O que fazer: Segundo o trecho do documento, em que momentos foram expostas algumas mulheres cujas imagens não se referem à sexualidade?

As mulheres vítimas da violência narraram como foram produzidas e divulgadas as imagens íntimas, a forma como o episódio impactou suas vidas e se buscaram apoio. As profissionais da saúde e da assistência social relataram os casos atendidos, os cuidados oferecidos e os desafios na atenção a essa situação de violência.
Diferentes tipos de exposição
De acordo com a pesquisa, a forma como as mulheres são expostas varia. Foram identificadas diferentes possibilidades nos processos de produção, obtenção e divulgação das imagens. Enquanto algumas mulheres produziram o conteúdo, outras foram registradas sem o conhecimento.
Em relação à exposição, a pesquisa aponta que as motivações envolvem afirmação da masculinidade do homem que comete o crime, controle e condenação da sexualidade das mulheres, além de vingança, comercialização e extorsão.
Em outros casos, as imagens não se referem à sexualidade das mulheres. Algumas foram expostas em momentos sob efeito de álcool ou em brigas com parceiro. “Isso revela uma vigilância não apenas da sexualidade feminina, mas também de outros comportamentos. A exposição é também de momentos de descontrole da pessoa, demonstrando uma necessidade de manter o comportamento feminino sob controle o tempo todo”, diz a pesquisadora.
Danos para a saúde mental
Os impactos da exposição para a saúde mental das mulheres são diversos. Segundo o estudo, os danos incluem abalos na autoestima, tentativas de tirar a própria vida, além de agravos para fragilidades já existentes.

Informações:
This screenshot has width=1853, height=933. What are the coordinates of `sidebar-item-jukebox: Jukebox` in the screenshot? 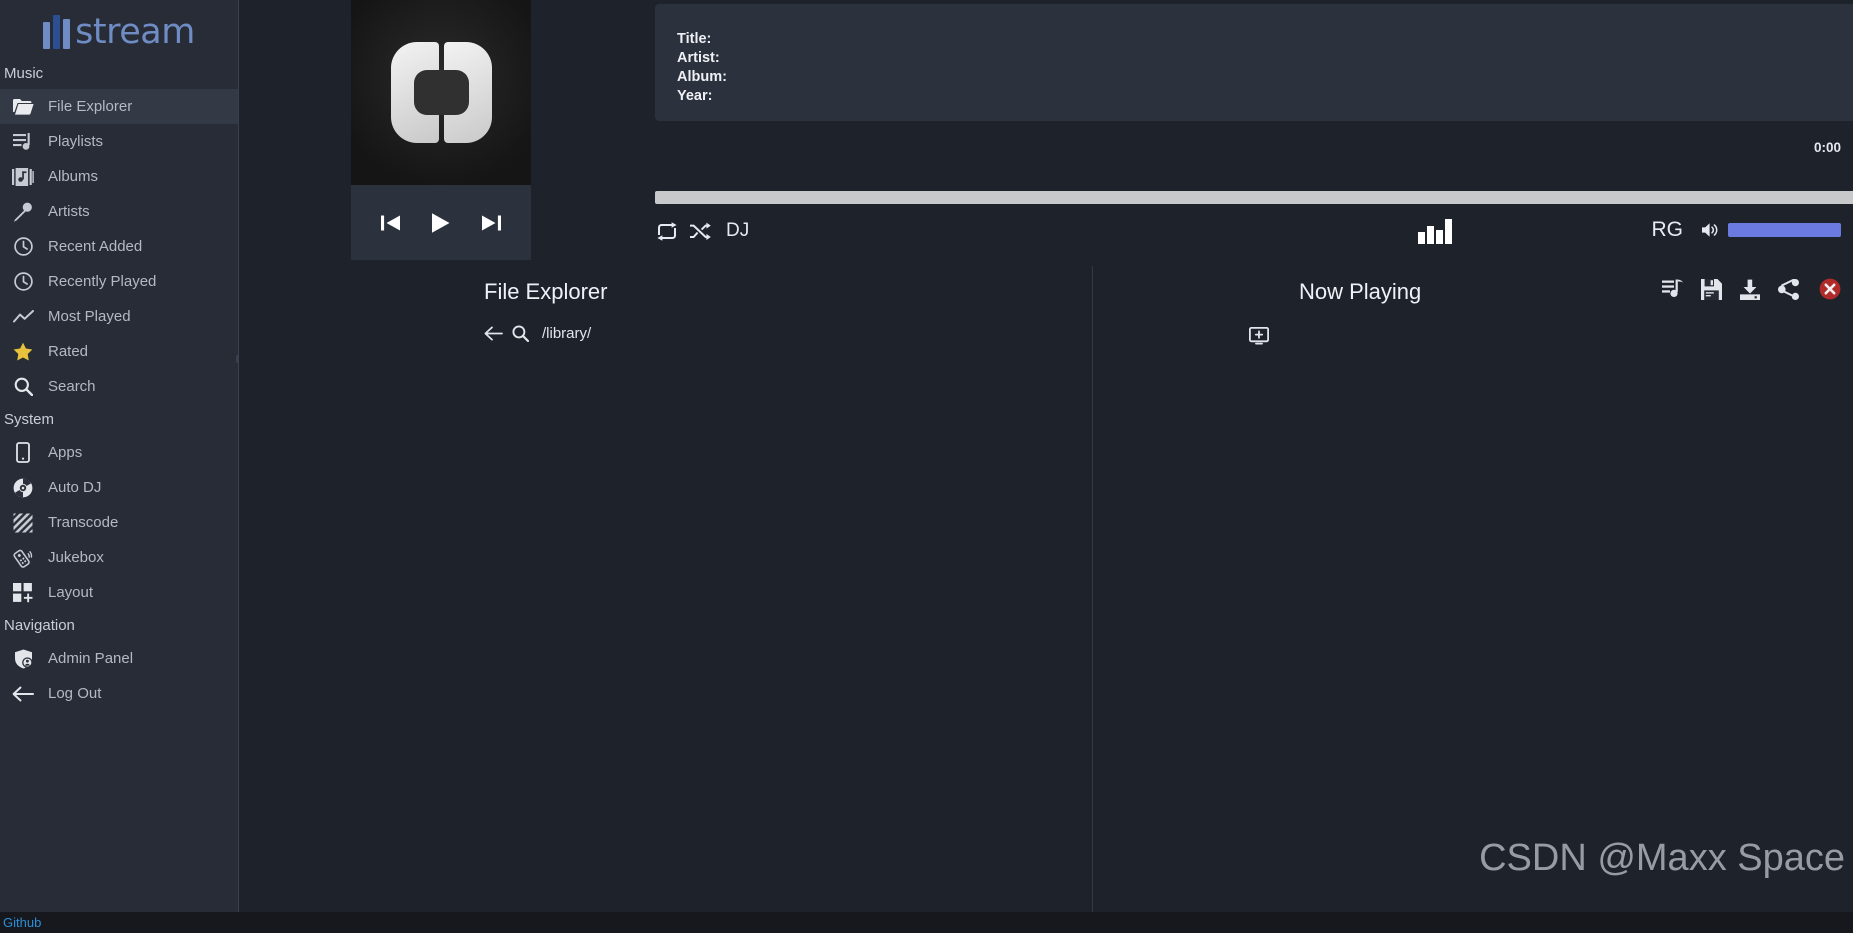 It's located at (119, 558).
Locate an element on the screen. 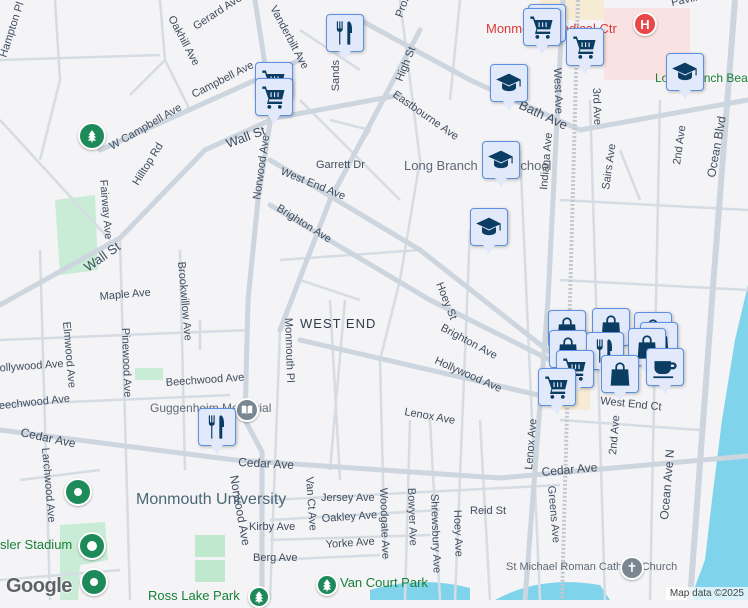  hospital-pin: H is located at coordinates (645, 24).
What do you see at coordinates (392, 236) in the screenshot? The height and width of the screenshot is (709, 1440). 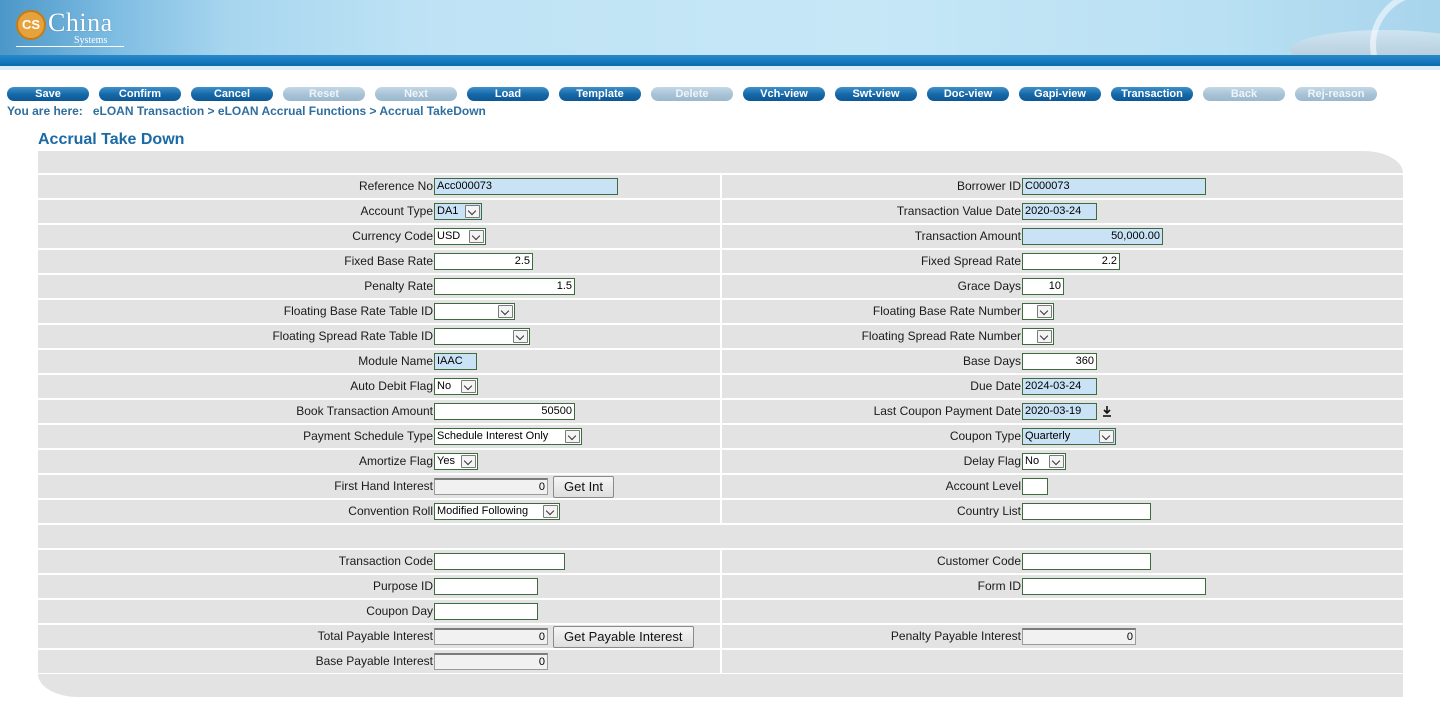 I see `currency-code-label: Currency Code` at bounding box center [392, 236].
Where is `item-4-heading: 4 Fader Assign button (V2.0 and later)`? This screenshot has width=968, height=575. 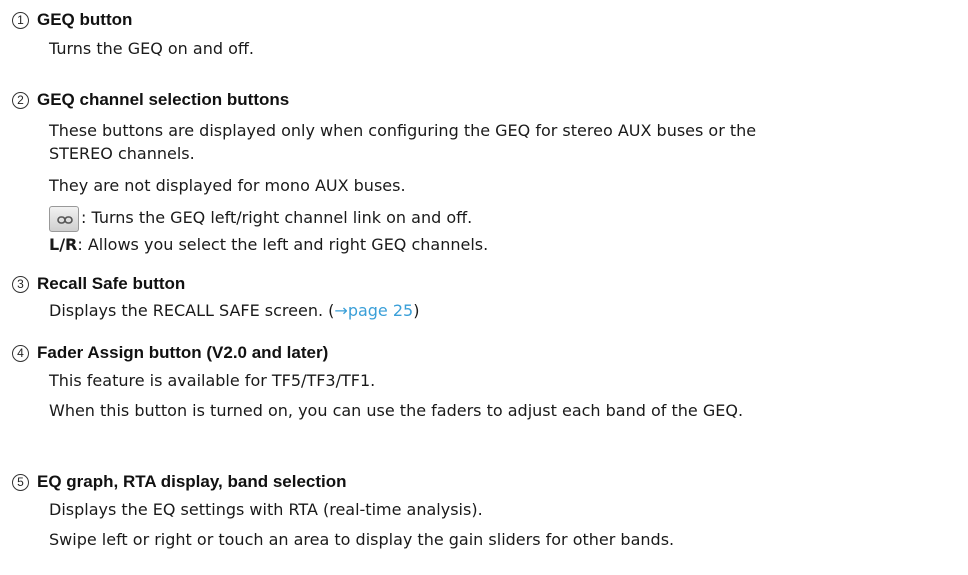 item-4-heading: 4 Fader Assign button (V2.0 and later) is located at coordinates (487, 353).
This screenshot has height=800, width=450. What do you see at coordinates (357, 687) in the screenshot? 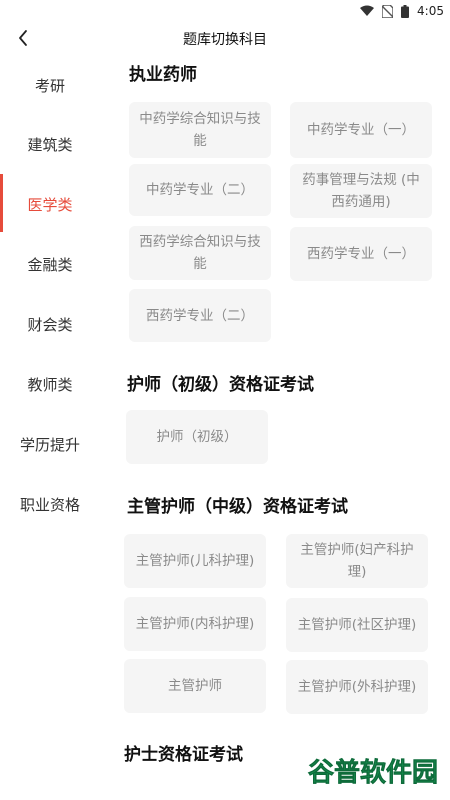
I see `subject-chip: 主管护师(外科护理)` at bounding box center [357, 687].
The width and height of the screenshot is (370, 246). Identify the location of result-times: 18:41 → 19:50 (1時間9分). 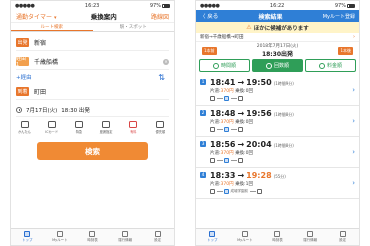
(252, 82).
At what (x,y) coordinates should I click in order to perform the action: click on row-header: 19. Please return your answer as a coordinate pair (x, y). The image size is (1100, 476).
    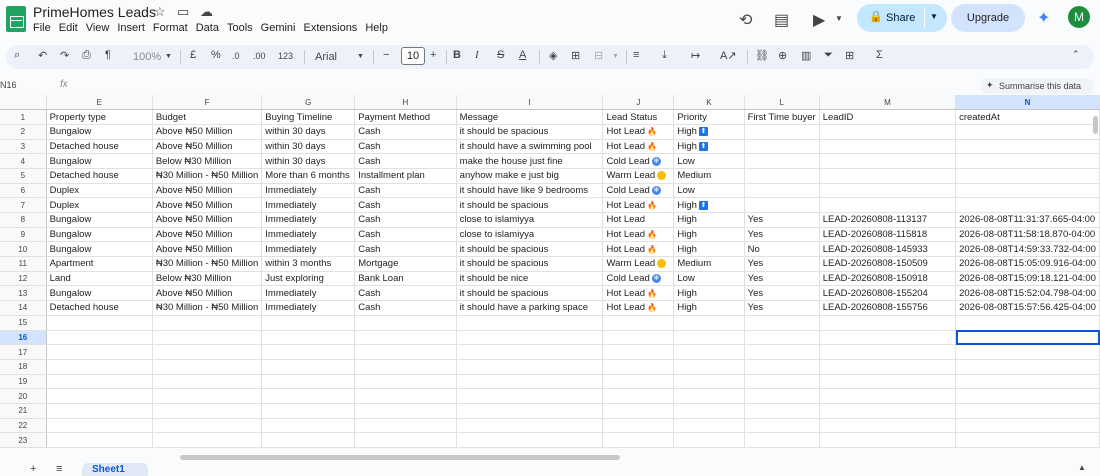
    Looking at the image, I should click on (24, 382).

Solução da tarefa: Em momentos sob efeito de álcool ou em brigas com parceiro.